It is easier to appreciate a realistic film, since everyone is qualified to judge the likelihood, to compare the universe of the film with his own. This is why the use of naturalism has become a critical default criterion for reviewers, especially those with a tight deadline. Pauline Kael, perhaps the greatest of all American film critics, had very little time for deliberately stylized films, which is why she reviewed most of Stanley Kubrick’s work after Dr Strangelove. Kubrick, like the Coens, preferred to invent worlds rather than imitate the real thing. But by avoiding the conventions of naturalism in The great Lebowski, the Coen brothers have baffled or alienated many critics. Merkin’s 1998 review is a perfect example. “The Coens can’t be bothered – or maybe they don’t know how – to make a connection between what’s in their clever heads and the laborious and sometimes painful world we live in when we don’t. we’re not at home the movies,” she wrote.

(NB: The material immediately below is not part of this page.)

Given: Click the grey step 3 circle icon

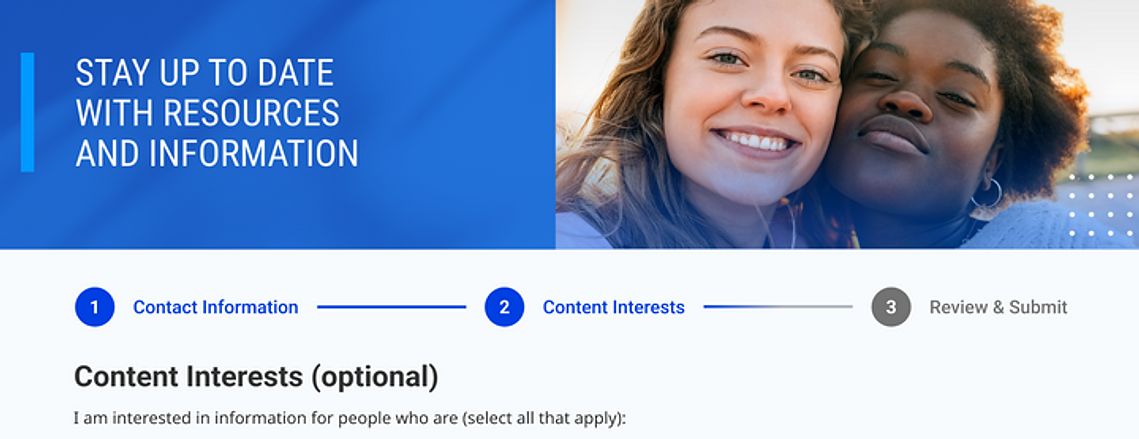Looking at the screenshot, I should pos(891,307).
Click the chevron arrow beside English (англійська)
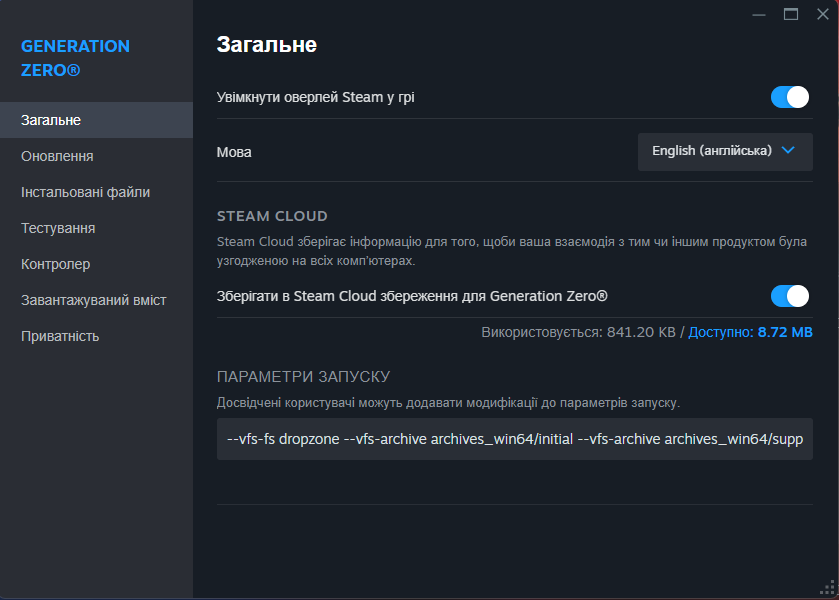The image size is (839, 600). (788, 150)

The Coens make black comedies that are tinged with the absurd and populated by exaggerated, caricatural personalities. But some of their films are more realistic, like Fargo, There is no country for old people, and The real courage. These are the ones that critics tend to defend and who compete for awards. But when the Coens veer away from realism and into extravagant comedy, as in Burn after reading and O brother, where are you?, they received a mixed reception. (The great Lebowski was also bothered by the tracking FargoCoens’ most critically and commercially successful film at the time.)
To be fair, crazy, bug-eyed comedies are hard to pull off and understandably divisive, as their intent can be hard to read. This describes the Coen brothers’ films that are widely considered the least artistically successful: The lady killers, Intolerable Crueltyand The Hudsucker Proxy. Weird fFilms can also take time to absorb. Director Rian Johnson described The great Lebowski as a “farmer”, a film that we only appreciate after having seen it again and again.
The Great LebowskI am a farmer because the plot is less important than the characters. At the heart of the film is the unlikely friendship of the quasi-pacifist Dude and the violence-prone Walter. The zinging banter between the two characters is truly a battle of philosophies. The Dude (one of the authors of the original Port Huron Statement, “not the compromised second draft”) embodies the spirit of 1960s counterculture, worn down by the 1990s but still cunning and subversive; Walter is an instinctive hawk, always escalating conflict, often with disastrous results. But to appreciate the film, you have to get to know the two characters and appreciate the nuances of their friendship, which is easier after several viewings. The dialogue also becomes richer, as you notice how the characters have distinctive jargons that the Dude, with his mop-up wit, absorbs and echoes.